Methods: Twenty-four adult male Sprague Dawley rats were utilized in the study. Six randomly selected rats were grouped such as group-A (control, normal saline), group-B (TOPI, 400 mg/kg), group-C (LEVE, 600 mg/kg), group-D (combination of LEVE and TOPI) and were treated orally for 21 days. Blood samples were collected under light chloroform anesthesia from retro-orbital plexus and serum was subjected to biochemical estimation. The markers of apoptosis (caspase-3), acute renal damage (neutrophil gelatinoase associated lipocalin, NGAL), antioxidant status [malondialdehyde (MDA), catalase (CAT), superoxide dismutase (SOD) and glutathione peroxidase-1 (Gpx-1)] and relative kidney weight were estimated. The data was statistically compared by one-way ANOVA and p-value less than 0.05 was used to indicate the significance of results.
Results: The analysis of data suggested that both TOPI and LEVE significantly (p<0.001) enhanced the caspase-3, NGAL levels and relative kidney weight compared to control group. The combination of these agents was found to enhance further these variations in rats. The MDA level was observed to be enhanced (p<0.001) by both TOPI and LEVE, while CAT, SOD and Gpx-1 were diminished (p<0.001) compared to control. In addition, TOPI and LEVE augmented these changes in antioxidant status when administered in combination.

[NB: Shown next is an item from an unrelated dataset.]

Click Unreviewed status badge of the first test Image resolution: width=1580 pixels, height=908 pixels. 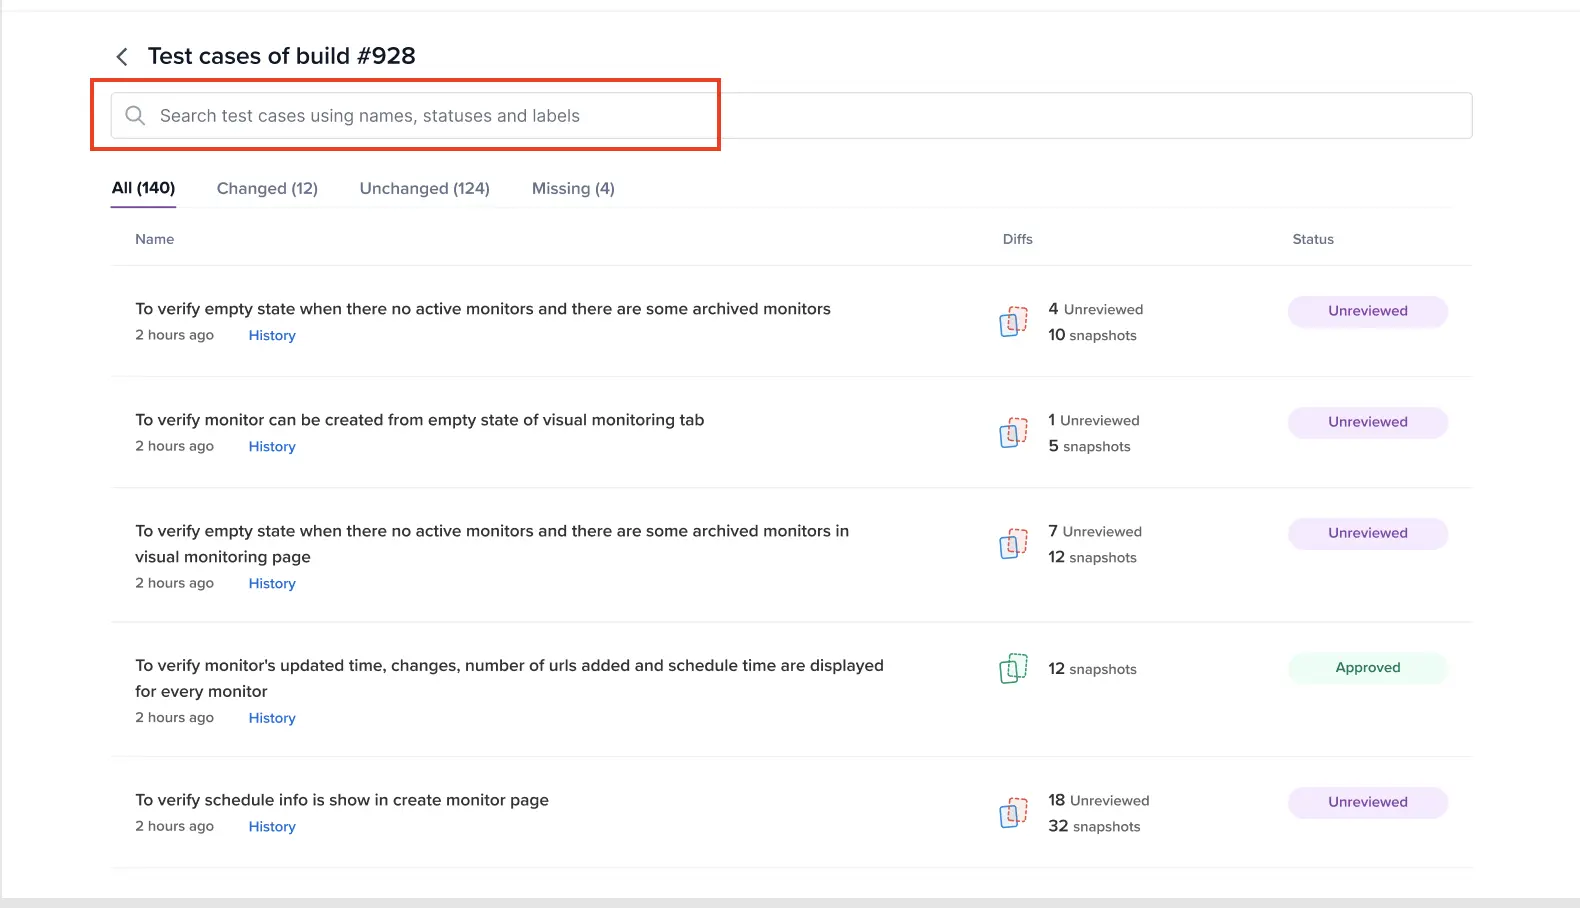(1367, 311)
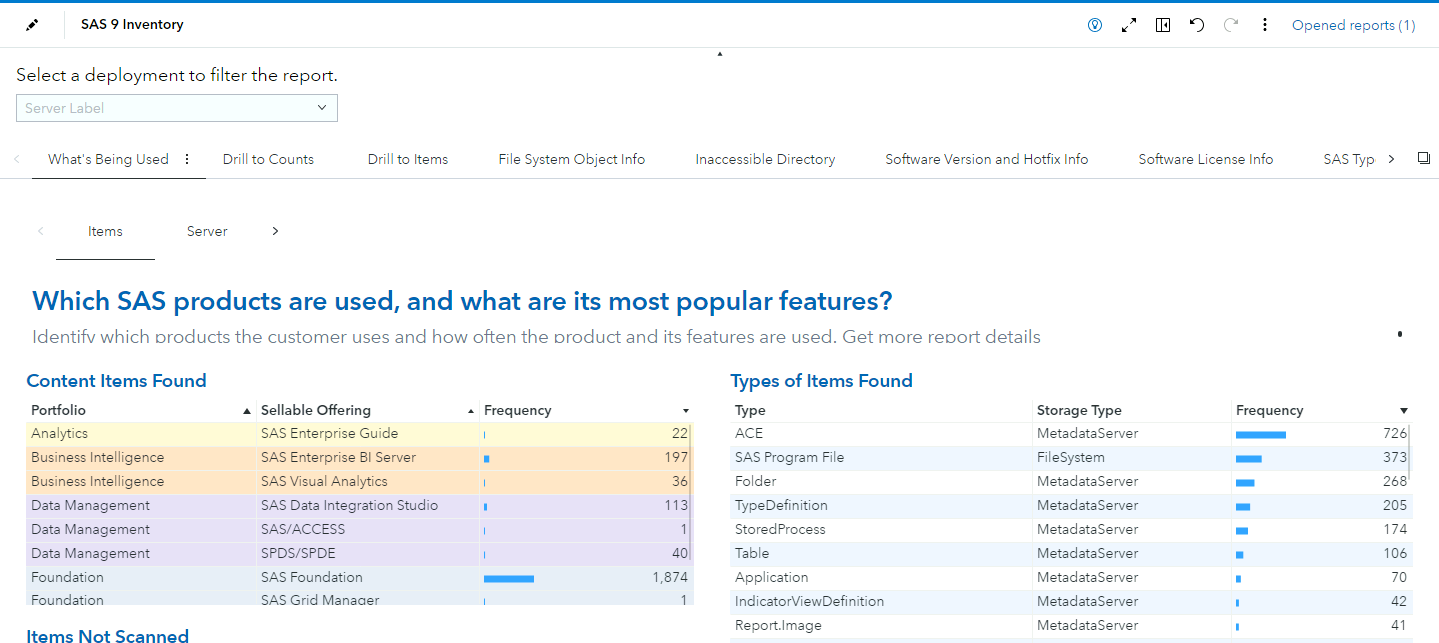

Conclusion: The results suggest that the sub-maximal doses of TOPI and LEVE might produce renal impairment and use of these in combination could potentiate the renal toxicity. Compromised antioxidant status appears to be the cause for enhanced caspase-3 and NGAL levels. Data indicates caution while utilizing these drugs in patients, especially while treating at higher doses.